### EXERCISE GOAL
All of the records below are to be copied exactly.

Stored dataset items:
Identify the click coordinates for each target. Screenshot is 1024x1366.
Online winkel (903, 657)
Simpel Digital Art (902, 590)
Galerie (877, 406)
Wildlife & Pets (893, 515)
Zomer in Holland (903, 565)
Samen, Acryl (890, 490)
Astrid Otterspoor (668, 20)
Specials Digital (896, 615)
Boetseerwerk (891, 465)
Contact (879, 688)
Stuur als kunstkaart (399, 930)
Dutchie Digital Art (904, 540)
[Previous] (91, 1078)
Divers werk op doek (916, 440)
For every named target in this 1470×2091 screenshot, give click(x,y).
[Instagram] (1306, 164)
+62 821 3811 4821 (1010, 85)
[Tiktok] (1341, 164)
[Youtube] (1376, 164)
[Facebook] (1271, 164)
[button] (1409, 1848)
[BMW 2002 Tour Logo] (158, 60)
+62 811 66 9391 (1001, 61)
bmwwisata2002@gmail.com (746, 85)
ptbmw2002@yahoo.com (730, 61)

### RESULT OF THE EXERCISE
Identify the click coordinates for each target. Screenshot is 1024x1366.
Online winkel (903, 657)
Simpel Digital Art (902, 590)
Galerie (877, 406)
Wildlife & Pets (893, 515)
Zomer in Holland (903, 565)
Samen, Acryl (890, 490)
Astrid Otterspoor (668, 20)
Specials Digital (896, 615)
Boetseerwerk (891, 465)
Contact (879, 688)
Stuur als kunstkaart (399, 930)
Dutchie Digital Art (904, 540)
[Previous] (91, 1078)
Divers werk op doek (916, 440)
For every named target in this 1470×2091 screenshot, give click(x,y).
[Instagram] (1306, 164)
+62 821 3811 4821 (1010, 85)
[Tiktok] (1341, 164)
[Youtube] (1376, 164)
[Facebook] (1271, 164)
[button] (1409, 1848)
[BMW 2002 Tour Logo] (158, 60)
+62 811 66 9391 (1001, 61)
bmwwisata2002@gmail.com (746, 85)
ptbmw2002@yahoo.com (730, 61)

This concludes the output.